В дальнейшем либеральное доктринерство пополнилось утилитаристской этикой Бентама, обещавшей максимум общественной пользы от преследования каждым индивидуальной выгоды; концепцией «накопленного труда» эпигонов Рикардо; практикой и публицистикой английского и французского фритредерства («манчестерства») и, наконец, позитивистской социологией Г. Спенсера, отмежевавшегося от французского утопизма. Спенсерианство отождествило режим свободной конкуренции в экономике с универсальной закономерностью «выживания наиболее приспособленных» (социал-дарвинизм), а промышленное общество – с «индивидуальной свободой, которую предполагает всякая коммерческая сделка»[548].
По контрасту с откровенными военно-захватническими устремлениями раскритикованной А. Смитом «меркантилист ской системы» политэкономическое учение либерализма, казалось, «насквозь проникнуто миролюбием»[549], а идеолог манчестерства Дж. Кобден был убежден в пацифирующем влиянии коммерческого «соревнования народов». Однако, вопреки ожиданиям Кобдена[550], за европейской «эрой фритредерства» (1860–1875) последовала эпоха кровавого индустриального империализма, а задуманные как витрина «мирного соревнования народов» всемирные выставки стали рекламой производства чудовищных вооружений.
Марксизм, формировавшийся как оппозиция и экономическому либерализму, и позитивизму, затушевал антитезу военного и промышленного типов общества в формационном подходе, а в доктрине классовой борьбы отказался от мысли о возможности мирно убедить господствующие классы в преимуществах социалистического идеала.

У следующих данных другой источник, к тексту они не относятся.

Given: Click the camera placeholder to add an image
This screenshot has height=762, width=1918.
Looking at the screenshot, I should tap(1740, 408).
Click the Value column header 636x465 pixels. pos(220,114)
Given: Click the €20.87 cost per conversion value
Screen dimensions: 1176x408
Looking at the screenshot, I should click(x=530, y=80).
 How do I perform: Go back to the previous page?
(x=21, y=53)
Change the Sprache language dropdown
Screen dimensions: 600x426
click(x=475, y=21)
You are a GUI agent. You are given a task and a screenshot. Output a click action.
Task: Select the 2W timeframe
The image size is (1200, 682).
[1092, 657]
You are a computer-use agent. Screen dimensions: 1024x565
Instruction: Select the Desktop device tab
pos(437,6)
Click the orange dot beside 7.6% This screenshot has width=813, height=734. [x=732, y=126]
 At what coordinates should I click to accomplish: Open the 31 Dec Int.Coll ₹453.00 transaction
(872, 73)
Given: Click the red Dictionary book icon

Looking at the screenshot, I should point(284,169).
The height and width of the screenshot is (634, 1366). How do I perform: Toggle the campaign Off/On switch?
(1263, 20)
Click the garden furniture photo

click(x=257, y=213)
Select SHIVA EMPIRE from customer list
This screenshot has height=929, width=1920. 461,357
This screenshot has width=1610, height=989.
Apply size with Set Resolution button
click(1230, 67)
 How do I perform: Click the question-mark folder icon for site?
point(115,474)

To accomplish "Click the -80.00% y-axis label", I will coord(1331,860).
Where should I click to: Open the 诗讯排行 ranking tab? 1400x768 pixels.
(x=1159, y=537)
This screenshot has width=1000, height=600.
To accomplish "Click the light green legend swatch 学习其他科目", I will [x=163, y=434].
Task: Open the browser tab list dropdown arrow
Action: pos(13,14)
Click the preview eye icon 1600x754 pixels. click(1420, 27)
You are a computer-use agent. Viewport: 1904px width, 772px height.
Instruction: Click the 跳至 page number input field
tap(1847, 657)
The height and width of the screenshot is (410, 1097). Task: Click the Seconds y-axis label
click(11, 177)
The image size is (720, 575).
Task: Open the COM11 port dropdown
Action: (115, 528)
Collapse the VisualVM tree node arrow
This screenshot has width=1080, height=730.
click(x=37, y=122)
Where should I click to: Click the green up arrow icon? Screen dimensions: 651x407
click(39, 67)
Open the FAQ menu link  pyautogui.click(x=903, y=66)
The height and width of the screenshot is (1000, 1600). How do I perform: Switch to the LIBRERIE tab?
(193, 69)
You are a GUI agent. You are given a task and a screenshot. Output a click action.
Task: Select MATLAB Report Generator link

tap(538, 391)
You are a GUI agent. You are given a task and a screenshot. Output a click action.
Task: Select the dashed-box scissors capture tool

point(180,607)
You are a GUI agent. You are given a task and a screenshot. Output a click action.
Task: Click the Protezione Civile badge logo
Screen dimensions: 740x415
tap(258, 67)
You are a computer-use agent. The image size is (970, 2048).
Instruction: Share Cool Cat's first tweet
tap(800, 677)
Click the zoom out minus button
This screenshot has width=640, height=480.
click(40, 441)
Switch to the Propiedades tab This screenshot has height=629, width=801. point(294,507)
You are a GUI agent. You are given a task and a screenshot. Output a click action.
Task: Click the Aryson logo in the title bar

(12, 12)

Одновременно у раннего либерализма марксизм заимствовал концепцию Смита – Рикардо о трудовой эквивалентности товарного обмена, а у раннего социализма – идеи о возможности превращения труда «из бремени в наслаждение» и научного планирования работ (планомерности) в масштабах общества. «Научный» социализм был определен Марксом и Энгельсом как «движение, которое уничтожит современное состояние». Это состояние было описано как «товарный фетишизм», а должное его заменить – как «прозрачно ясные»[551] отношения в обществе «ассоциированного труда, выполняемого добровольно, с готовностью и воодушевлением»[552]. Но «рычага» вооруженной классовой борьбы явно не хватило для перехода от одного состояния к другому; заполнение «пробела» происходило в духе одиозной тирады, которой Н. Бухарин завершил «превосходную» (В. Ульянов-Ленин) главу «Внеэкономическое принуждение в переходный период» (отражение практики «военного коммунизма»): «Пролетарское принуждение во всех своих формах, начиная от расстрелов и кончая трудовой повинностью, является, как парадоксально это ни звучит, методом выработки коммунистического человечества из человеческого материала капиталистической эпохи»[553].
Крушение в конце ХХ века государства, основанного Лениным, сопровождалось не только зубоскальством по поводу диалектического «отрицания отрицания» (если «научный» социализм оказался не «утопическим», то «реальный социализм» – ненаучным, а «развитой социализм» – нереальным), но и решительным международным наступлением «рыночного фундаментализма», отвергающего вмешательство «пагубной самонадеянности» коллективного разума в стихийный «спонтанный» порядок свободной конкуренции. При этом апелляция современного правого либерализма к метафоре «невидимой руки» рынка, направляющий эгоистический частный интерес к общему благу, привела к дискуссии о правомерности возведения к А. Смиту позиции, что лишь «невидимая рука» конкуренции частнособственнических интересов может в итоге привести к «непреднамеренным последствиям», благотворным для всех слоев общества.
Профессор моральной философии А. Смит в своей первой книге «Теория нравственных чувств» (1759) выводил этическое учение из чувства взаимной симпатии между людьми, а в книге «Богатство народов» (1776), написанной после знакомства с учением французской школы Кенэ о «естественном порядке», выстроил здание политической экономии на краеугольном камне эгоистического мотива. Эти обстоятельства дают повод усомниться в последовательности Смита и даже заподозрить его в «шизофренических рассуждениях»[554]. Апологеты Смита указывают, что и в «Теории нравственных чувств» он, во-первых, делал акцент на несовершенстве природы человека и том, что доброта и милосердная любовь сами по себе являются недостаточно сильными стимулами для сохранения целостности общества. А во-вторых, в утрированной полемике с циничным баснописцем Б. Мандевилем, автором скандального афоризма «пороки частных лиц – благо для общества», Смит доказывал, что частный интерес – не порок, а «добродетель низшего порядка»[555]. И на этой добродетели основывается экономическое развитие.
549
Штейн В. М. Развитие экономической мысли. Т. 1: Физиократы и классики. Л., 1924. С. 11.